→ **Task directions**
The answer must be an exact copy of the records, with no pictures in it.

→ **Records for processing**
....
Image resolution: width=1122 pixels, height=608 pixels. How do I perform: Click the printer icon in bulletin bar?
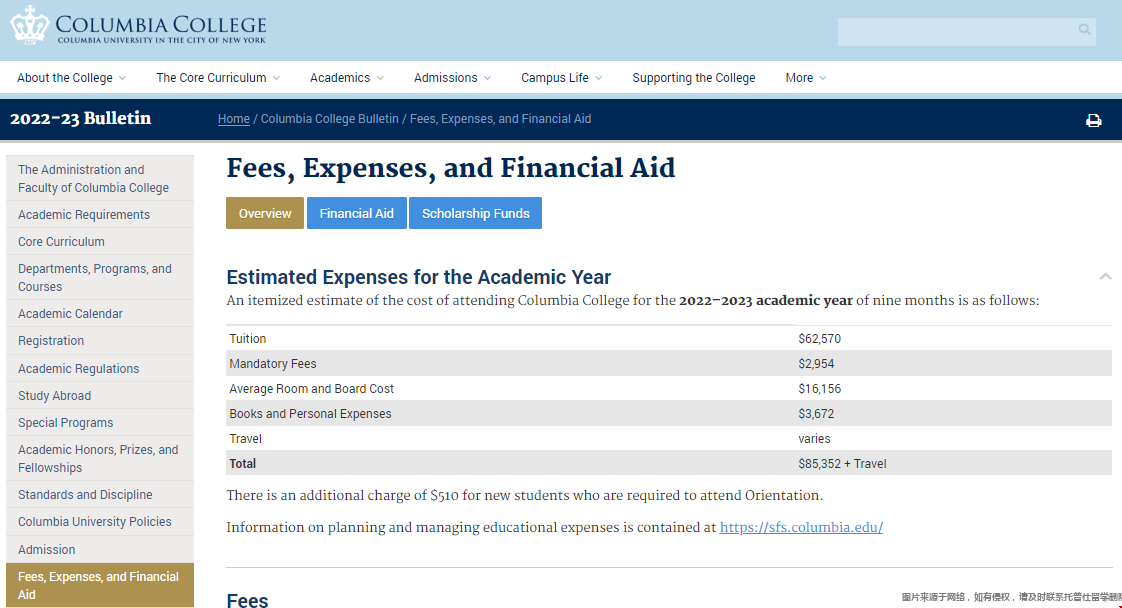[1093, 120]
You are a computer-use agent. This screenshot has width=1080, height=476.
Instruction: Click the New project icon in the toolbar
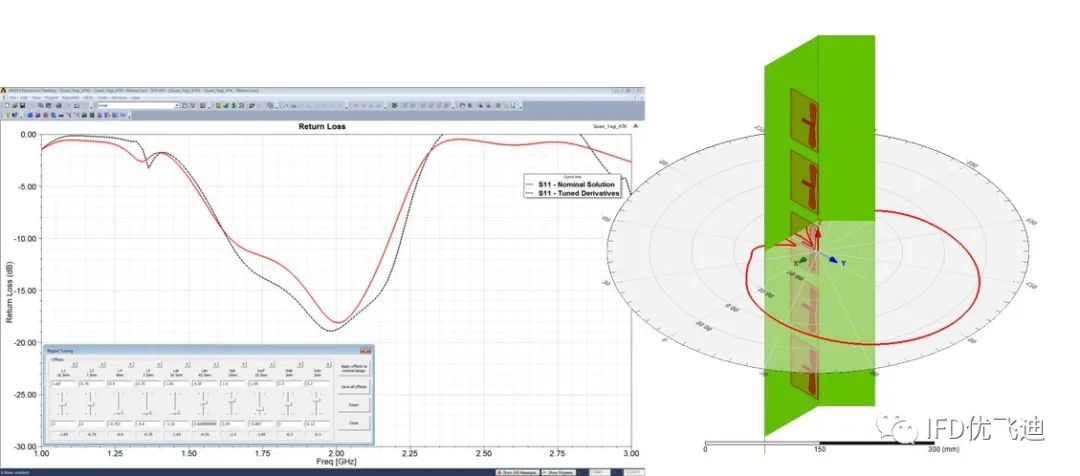(x=7, y=105)
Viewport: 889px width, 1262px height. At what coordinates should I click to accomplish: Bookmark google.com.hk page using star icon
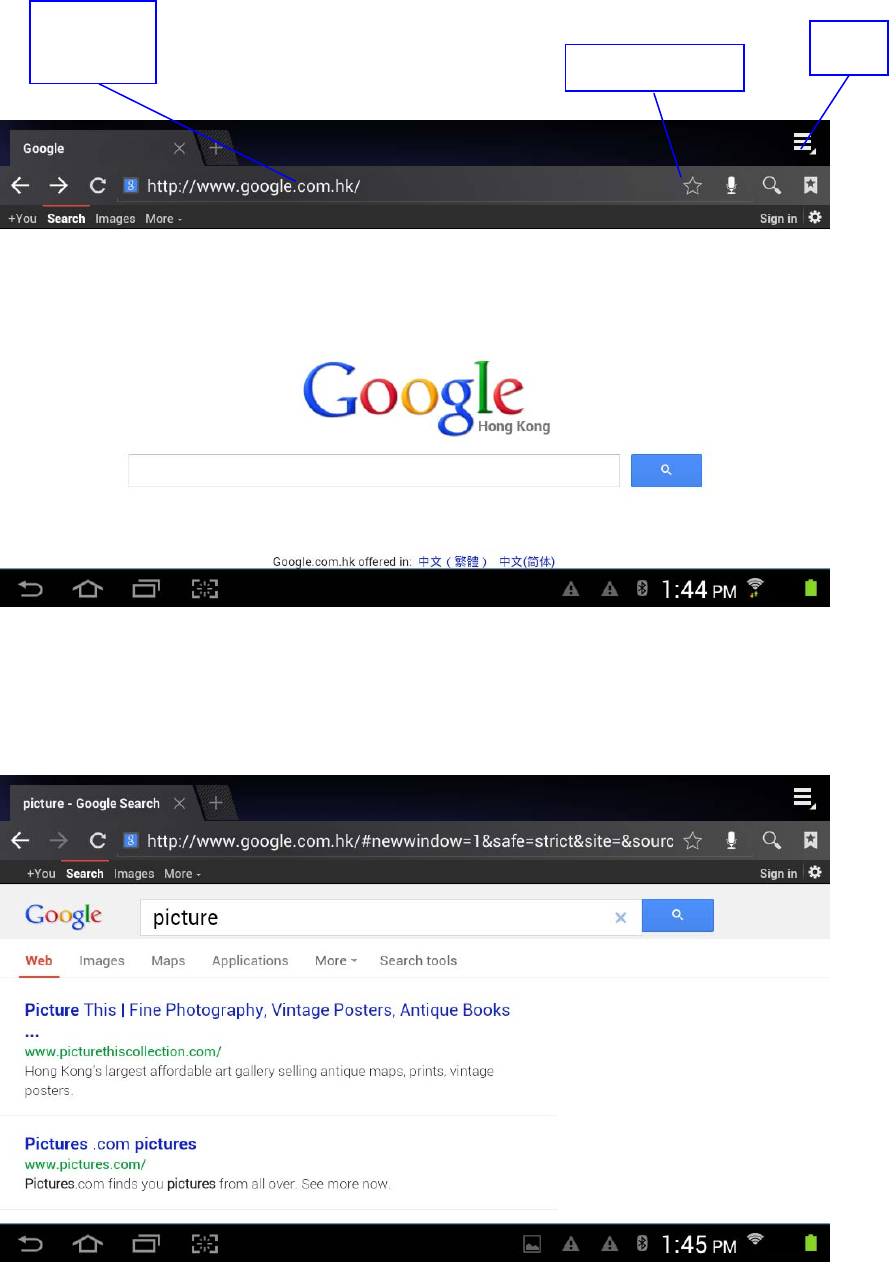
....
→ **Completed task**
Image resolution: width=1122 pixels, height=608 pixels. How do I perform: Click the printer icon in bulletin bar?
[1093, 120]
You are a computer-use agent. This screenshot has width=1080, height=476.
Instruction: Click the New project icon in the toolbar
(x=7, y=105)
Viewport: 889px width, 1262px height. At what coordinates should I click to accomplish: Bookmark google.com.hk page using star icon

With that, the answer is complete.